## Excerpt provided
***
Amyn Murji

Development of novel technologies for HIV-1 vaccine design


HIV-1 continues to impose a global health burden. Candidate vaccines using HIV-derived antigens have not proven effective to date, and efforts toward protection against new infections remain a high priority in HIV-1 research. In recent years, strategies that target the elicitation of broadly neutralizing antibodies that are capable of neutralizing a large fraction of circulating HIV-1 variants have emerged as a potential avenue to a prophylactic HIV-1 vaccine. The sole target of these neutralizing antibodies is the envelope protein (Env) of HIV-1. However, due to the extensive global diversity of HIV-1, Env-based vaccine candidates so far have only led to the elicitation of antibodies with limited neutralization breadth. To address this challenge, we propose to develop technologies for the presentation of diverse Envs to the immune system. To allow for efficient and accurate evaluation of antibody responses to the designed immunogens, we are developing a binding fingerprinting technology, which applies computational algorithms for predicting the epitope specificities of antibody responses to infection and to vaccination. These novel technologies will be generalizable to vaccine design for other viruses that exhibit high levels of sequence diversity.
***
## Information provided
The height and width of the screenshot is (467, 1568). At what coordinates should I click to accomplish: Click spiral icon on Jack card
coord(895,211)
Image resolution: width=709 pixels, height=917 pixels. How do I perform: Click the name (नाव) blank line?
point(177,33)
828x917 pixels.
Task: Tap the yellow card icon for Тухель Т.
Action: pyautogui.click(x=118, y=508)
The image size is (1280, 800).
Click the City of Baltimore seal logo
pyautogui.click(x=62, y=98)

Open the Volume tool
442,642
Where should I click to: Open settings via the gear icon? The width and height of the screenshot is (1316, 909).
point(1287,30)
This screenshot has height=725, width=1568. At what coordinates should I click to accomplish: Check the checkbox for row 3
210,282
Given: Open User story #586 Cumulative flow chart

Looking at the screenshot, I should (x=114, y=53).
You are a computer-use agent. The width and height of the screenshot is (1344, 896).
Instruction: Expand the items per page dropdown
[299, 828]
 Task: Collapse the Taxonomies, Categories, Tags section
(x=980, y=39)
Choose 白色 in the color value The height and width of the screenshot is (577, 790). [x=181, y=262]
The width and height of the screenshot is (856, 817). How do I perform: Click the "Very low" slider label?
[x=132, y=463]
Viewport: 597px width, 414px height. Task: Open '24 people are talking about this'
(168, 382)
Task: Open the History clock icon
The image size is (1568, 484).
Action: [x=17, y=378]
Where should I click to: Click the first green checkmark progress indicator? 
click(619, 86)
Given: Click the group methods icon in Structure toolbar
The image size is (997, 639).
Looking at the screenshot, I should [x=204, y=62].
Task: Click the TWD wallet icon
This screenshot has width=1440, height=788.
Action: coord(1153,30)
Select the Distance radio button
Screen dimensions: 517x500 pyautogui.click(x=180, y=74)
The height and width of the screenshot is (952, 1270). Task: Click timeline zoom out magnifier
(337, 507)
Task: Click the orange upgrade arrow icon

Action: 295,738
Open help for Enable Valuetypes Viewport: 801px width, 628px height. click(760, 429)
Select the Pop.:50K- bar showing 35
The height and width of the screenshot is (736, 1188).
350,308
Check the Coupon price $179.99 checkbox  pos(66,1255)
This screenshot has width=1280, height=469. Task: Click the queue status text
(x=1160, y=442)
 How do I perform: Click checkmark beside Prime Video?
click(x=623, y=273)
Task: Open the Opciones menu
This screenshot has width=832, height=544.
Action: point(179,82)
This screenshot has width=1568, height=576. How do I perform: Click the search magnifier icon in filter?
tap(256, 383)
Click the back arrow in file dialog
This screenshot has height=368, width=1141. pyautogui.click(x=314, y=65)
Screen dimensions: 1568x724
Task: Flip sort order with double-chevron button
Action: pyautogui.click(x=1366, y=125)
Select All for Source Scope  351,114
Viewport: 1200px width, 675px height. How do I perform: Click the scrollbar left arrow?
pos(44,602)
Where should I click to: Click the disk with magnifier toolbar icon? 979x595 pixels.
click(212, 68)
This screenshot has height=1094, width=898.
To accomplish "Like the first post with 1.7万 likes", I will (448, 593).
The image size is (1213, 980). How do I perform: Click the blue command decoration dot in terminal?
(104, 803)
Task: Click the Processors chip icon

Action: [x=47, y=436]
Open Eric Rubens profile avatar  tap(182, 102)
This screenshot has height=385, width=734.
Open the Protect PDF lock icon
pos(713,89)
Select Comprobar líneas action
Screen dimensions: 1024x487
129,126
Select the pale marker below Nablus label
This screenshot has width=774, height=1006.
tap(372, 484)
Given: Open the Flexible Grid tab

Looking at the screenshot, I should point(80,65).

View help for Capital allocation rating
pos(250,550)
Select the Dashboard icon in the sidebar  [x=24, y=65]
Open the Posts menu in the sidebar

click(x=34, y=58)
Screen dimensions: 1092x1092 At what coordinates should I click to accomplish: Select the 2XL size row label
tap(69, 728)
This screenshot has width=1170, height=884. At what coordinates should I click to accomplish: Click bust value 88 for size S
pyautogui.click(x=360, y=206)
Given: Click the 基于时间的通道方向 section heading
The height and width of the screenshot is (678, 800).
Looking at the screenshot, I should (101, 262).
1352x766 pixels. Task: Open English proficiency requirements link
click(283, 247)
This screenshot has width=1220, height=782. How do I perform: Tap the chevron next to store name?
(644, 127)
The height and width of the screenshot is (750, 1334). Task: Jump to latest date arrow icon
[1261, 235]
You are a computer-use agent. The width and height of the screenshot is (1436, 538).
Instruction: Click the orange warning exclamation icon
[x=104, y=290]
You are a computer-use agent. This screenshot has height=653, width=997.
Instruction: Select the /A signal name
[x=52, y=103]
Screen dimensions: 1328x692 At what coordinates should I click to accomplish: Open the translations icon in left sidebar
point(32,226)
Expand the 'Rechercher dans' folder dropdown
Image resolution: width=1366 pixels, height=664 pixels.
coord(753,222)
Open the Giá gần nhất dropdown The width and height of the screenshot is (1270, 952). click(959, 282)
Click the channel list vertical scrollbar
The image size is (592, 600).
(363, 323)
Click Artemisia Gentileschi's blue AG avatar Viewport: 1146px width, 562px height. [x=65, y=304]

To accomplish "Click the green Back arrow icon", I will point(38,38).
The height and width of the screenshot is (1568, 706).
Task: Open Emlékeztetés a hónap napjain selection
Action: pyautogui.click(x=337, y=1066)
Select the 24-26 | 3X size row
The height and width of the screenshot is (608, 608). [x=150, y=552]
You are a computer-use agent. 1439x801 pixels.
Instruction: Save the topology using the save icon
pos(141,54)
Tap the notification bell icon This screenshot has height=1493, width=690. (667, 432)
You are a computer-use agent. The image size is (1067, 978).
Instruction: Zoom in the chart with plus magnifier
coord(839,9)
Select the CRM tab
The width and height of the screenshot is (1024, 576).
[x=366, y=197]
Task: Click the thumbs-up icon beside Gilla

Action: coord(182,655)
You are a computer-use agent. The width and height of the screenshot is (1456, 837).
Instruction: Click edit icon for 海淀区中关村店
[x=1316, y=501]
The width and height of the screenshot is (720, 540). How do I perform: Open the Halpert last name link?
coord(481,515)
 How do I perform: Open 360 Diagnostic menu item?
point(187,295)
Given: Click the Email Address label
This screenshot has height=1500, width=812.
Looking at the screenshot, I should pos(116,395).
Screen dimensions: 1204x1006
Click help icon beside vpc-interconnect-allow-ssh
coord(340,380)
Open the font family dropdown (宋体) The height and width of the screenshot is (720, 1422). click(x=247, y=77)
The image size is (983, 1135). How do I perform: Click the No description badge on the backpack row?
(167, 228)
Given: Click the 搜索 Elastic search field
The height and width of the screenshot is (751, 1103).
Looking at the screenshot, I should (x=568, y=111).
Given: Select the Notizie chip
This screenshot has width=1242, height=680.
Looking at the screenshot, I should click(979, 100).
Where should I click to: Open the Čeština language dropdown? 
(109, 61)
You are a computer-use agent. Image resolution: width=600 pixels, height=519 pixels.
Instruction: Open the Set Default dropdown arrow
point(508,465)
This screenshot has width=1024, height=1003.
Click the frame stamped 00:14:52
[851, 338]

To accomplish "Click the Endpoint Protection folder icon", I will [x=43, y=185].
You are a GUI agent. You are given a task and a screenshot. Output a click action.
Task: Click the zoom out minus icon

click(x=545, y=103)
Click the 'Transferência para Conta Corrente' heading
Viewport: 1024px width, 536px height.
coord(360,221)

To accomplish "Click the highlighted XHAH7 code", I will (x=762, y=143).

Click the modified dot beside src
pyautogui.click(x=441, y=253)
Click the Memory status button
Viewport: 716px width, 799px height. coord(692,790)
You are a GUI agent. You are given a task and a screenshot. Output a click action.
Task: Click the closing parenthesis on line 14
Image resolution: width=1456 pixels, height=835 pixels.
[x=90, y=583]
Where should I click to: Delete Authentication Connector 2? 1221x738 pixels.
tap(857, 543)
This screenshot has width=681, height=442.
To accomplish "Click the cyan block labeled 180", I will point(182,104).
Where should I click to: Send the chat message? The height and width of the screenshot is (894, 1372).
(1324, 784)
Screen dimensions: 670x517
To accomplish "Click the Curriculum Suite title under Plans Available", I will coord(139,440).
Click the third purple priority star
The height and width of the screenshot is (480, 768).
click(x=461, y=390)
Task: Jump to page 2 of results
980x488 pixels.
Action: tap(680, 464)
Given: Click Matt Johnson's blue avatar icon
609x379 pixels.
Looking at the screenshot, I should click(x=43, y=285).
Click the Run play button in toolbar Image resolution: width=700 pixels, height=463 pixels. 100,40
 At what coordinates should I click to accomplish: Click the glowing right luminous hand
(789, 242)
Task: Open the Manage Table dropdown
***
## Work task 1
According to the HIV-1 vaccine design abstract, why does the project aim to present diverse Envs to the immune system? Answer in one to three sentences.
## Work task 2
In the HIV-1 vaccine design abstract, what does the binding fingerprinting technology apply computational algorithms to do?

## Your response 1
Because HIV-1 is so diverse worldwide, Env-based vaccine candidates have so far elicited only antibodies with limited neutralization breadth. Presenting diverse Envs to the immune system is proposed to address that limitation.

## Your response 2
It applies them to predict the epitope specificities of antibody responses to infection and to vaccination.